Fossil Free UB, formed in 2015, is a student organization calling for UB to divest from the fossil fuel industry. The Faculty Senate, the Graduate Student Association and SA passed a resolution in May 2017 that called for the UB Foundation, a tax-exempt non-profit that manages donations and the university’s $1 billion endowment, to divest from fossil fuels.
In November, leaked documents revealed that UBF invests in offshore hydraulic fracturing, and on March 5, a local watchdog group reported that UBF has invested in at least five other fracking-connected private funds.
UBF Executive Director Ed Schneider previously told The Spectrum divestment is “not that simple and even [Fossil Free students] know it’s not that simple.”
DeFeo, a junior film studies major, said he thinks Fossil Free UB’s biggest accomplishment has been getting Schneider to talk to members of the organization. Schneider has since brought divestment to the attention of the foundation members, who had not considered or necessarily heard of divestment before, according to DeFeo.
“We’ve gotten rather far in getting the UB Foundation to listen to us and seriously consider divestment,” DeFeo said. “We’ve had several productive talks with Ed Schneider and he appears very open to it, as tough as the process may be.”
On March 5, students in Fossil Free UB were granted a shared governance award for their commitment to working with faculty and administrators across the university throughout their divestment campaign.
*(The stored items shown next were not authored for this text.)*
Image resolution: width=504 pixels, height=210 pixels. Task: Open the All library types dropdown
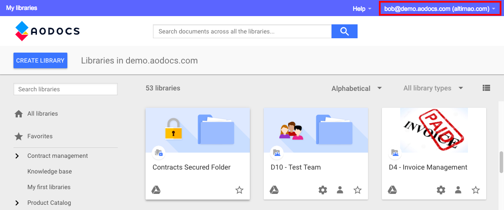pos(433,88)
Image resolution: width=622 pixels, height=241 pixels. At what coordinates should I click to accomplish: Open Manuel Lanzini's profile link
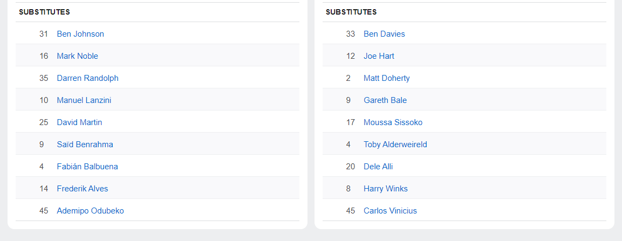click(84, 100)
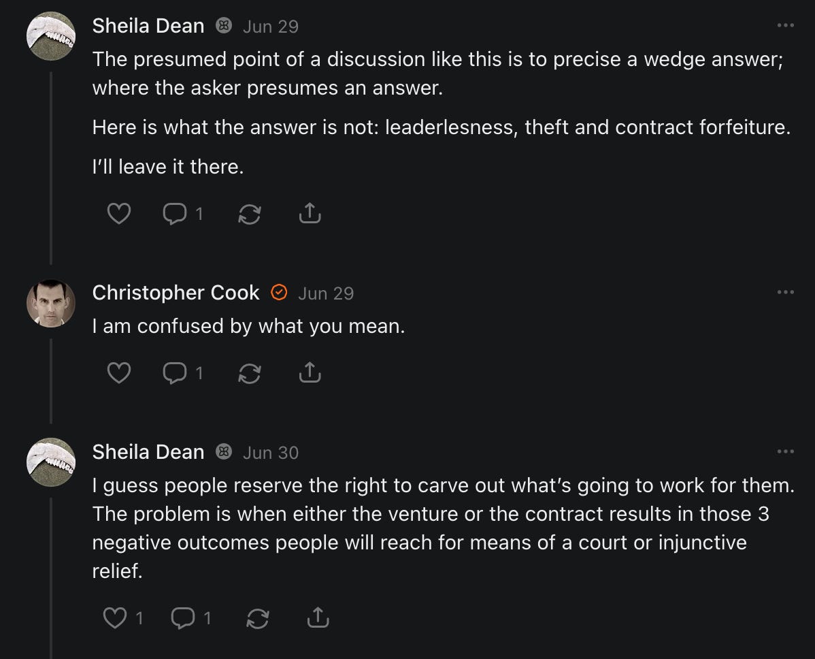
Task: Reply to Sheila Dean's Jun 30 comment
Action: coord(183,617)
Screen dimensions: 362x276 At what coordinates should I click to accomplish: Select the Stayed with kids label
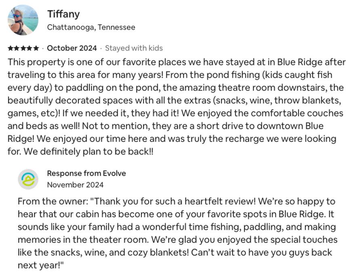pyautogui.click(x=134, y=48)
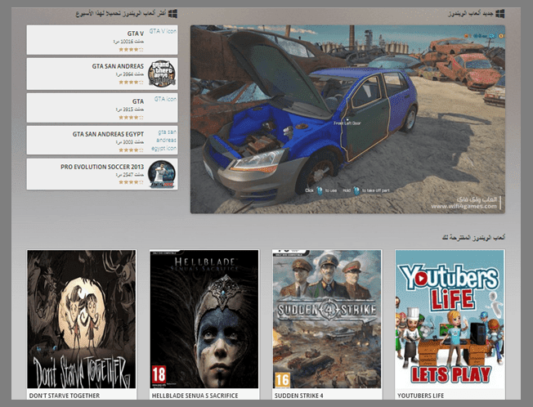Open the GTA V title link
Viewport: 533px width, 407px height.
click(x=136, y=34)
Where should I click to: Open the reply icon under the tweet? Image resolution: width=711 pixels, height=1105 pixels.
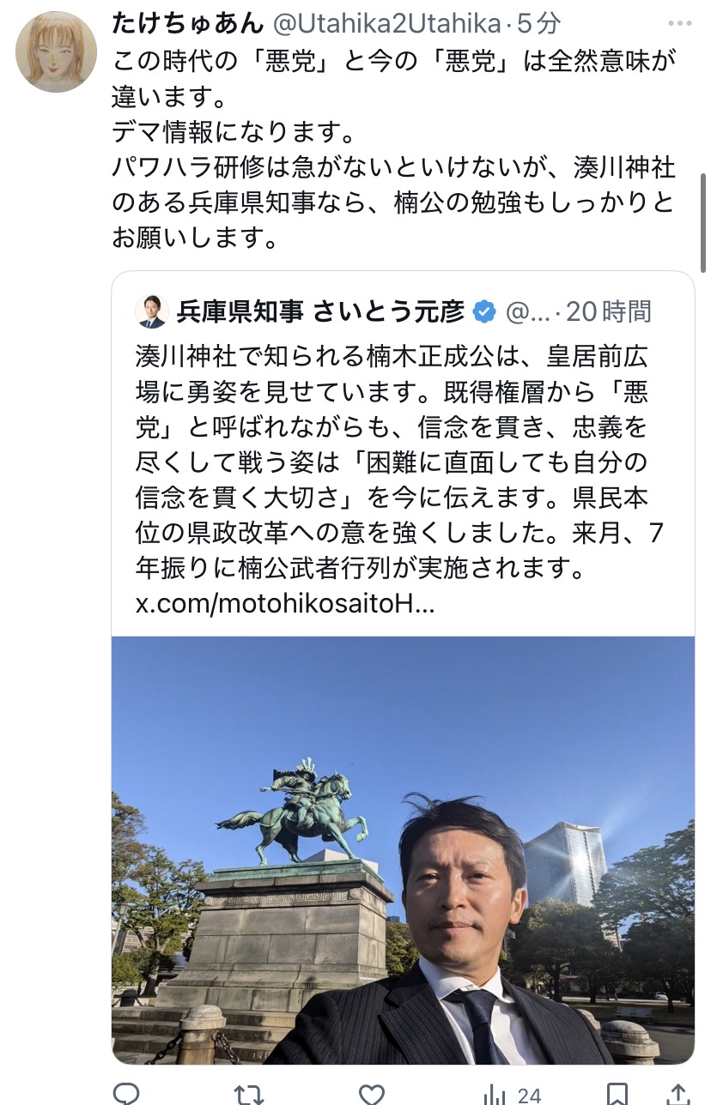coord(126,1094)
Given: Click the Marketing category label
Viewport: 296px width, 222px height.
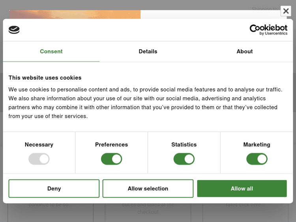Looking at the screenshot, I should coord(257,145).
“Our Shared Governance Award from the Faculty Senate and Professional Staff Senate is an accomplishment I’m very proud of,” said Aidan Powell, a junior environmental studies and political science major.
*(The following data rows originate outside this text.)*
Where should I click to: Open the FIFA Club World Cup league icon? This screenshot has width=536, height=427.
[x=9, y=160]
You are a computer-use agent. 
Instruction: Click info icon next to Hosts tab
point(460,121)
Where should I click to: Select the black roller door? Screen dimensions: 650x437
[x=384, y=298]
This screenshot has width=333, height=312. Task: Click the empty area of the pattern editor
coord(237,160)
On March 29, Fossil Free UB organized a rally calling for divestment. Students marched from the Student Union to Capen Hall. David Goldberg, a junior political science and environmental studies major, said he believes the rally was one of Fossil Free UB’s biggest accomplishments this year.
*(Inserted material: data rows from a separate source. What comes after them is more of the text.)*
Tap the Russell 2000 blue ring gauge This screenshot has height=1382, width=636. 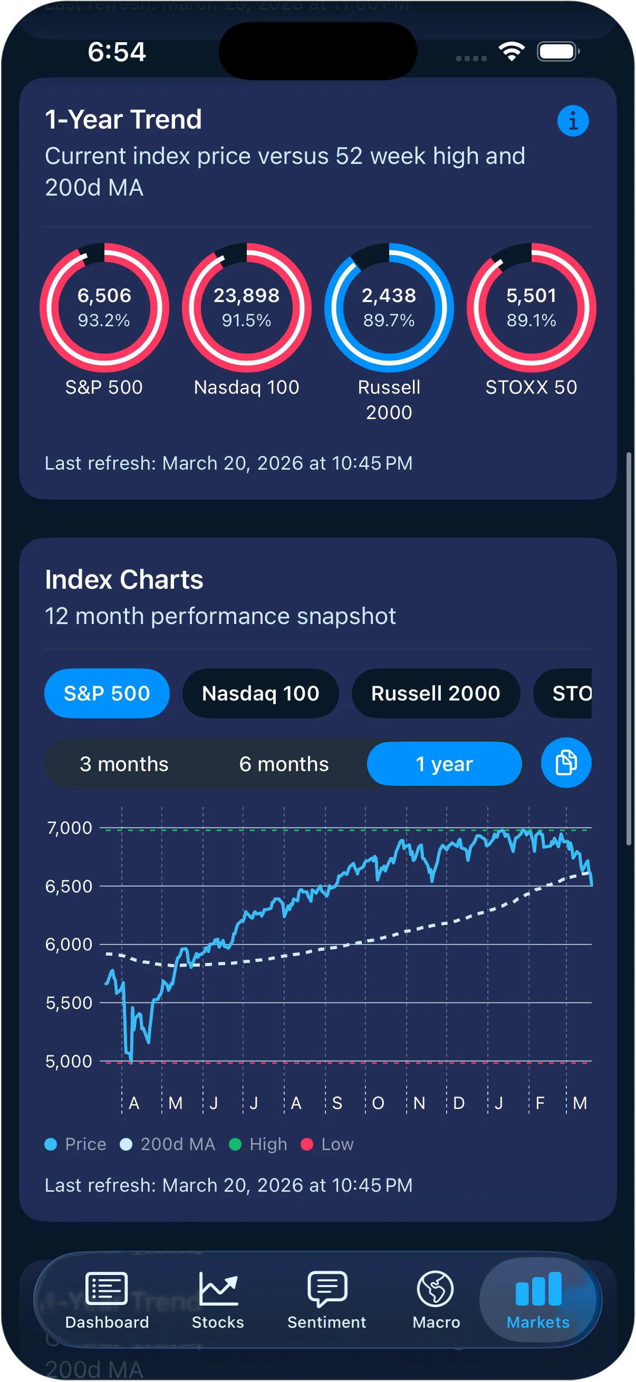click(389, 307)
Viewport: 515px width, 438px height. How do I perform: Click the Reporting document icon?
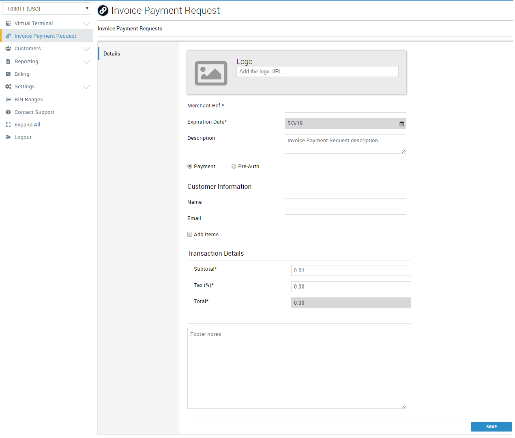[8, 62]
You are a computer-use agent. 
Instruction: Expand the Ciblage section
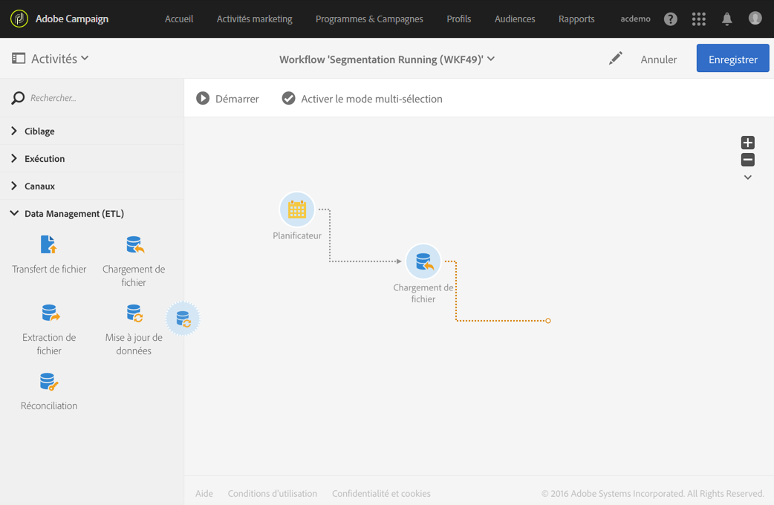click(x=39, y=131)
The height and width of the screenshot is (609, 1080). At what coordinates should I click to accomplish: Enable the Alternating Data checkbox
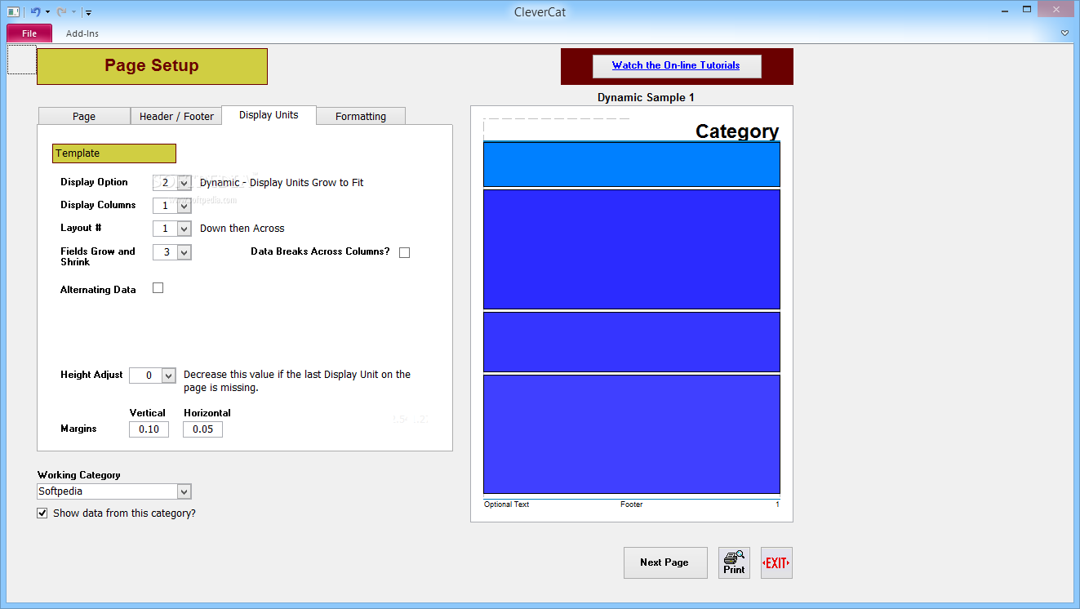pos(158,287)
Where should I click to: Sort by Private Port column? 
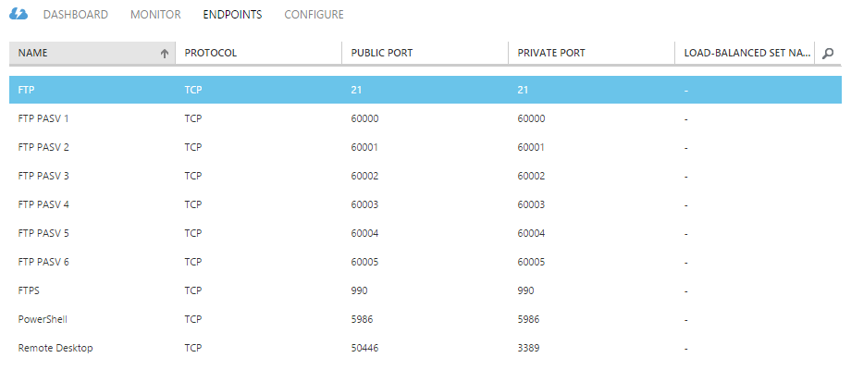click(x=551, y=53)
“We had a lot of allies come out and support us [at the rally] and we showed the university that we’re only getting more and more organized,” Goldberg said. “We also got public support for our campaign from James Balog, the director of ‘Chasing Ice,’ and that was a really cool moment for us.”
Powell said the organization’s media presence has been a key factor in the past year’s success and helped the group grow from five members last semester to around 10 to 15 members. Currently, the group is using social media to promote its campaign asking alumni as well as students’ friends and family to pledge against donating to UB until the university agrees to divest. A link to the pledge can be found on the Fossil Free UB Facebook page.
On Wednesday, Fossil Free UB is coordinating with UB’s Amnesty International chapter and the Public Accountability Initiative on a workshop about researching corporate power networks, according to Goldberg. The workshop will take place at 6:30 p.m. in NSC 228.
The group will also be tabling on Wednesday for the Solar Celebration as a part of UB’s annual Earth Week. There will be a financial expert at the table to explain the logistics of divestment for those who are still unclear about the process, according to Powell.
For the upcoming academic year, Goldberg said the group wants to expand its “mission of accountability” to include all unethical investments.
“There's a chance the foundation has co-mingled funds in weapons manufacturing or prisons. Transparency in the foundation isn’t just an environmentalist concern, it should concern all of us,” Goldberg said. “We want to bring other groups into the fold and start translating the power we’ve built around environmental concerns into organized student power to confront racism and other institutionalized oppression as well.”
One of the other groups UB Fossil Free is looking to collaborate with is People United for Sustainable Housing. PUSH is a “membership-based community organization dedicated to affordable housing, equitable jobs and ecological sustainability for the West Side of Buffalo,” according to the organization’s website.
“I’d really like to see us increase our presence on campus and throw our political power behind some other social issues, both on campus and in the greater community,” Powell said. “We already support the graduate student living stipend movement, and I’d love to see us take a more active role in issues relating to environmental justice.”
Powell said he is optimistic about the future of UB Fossil Free.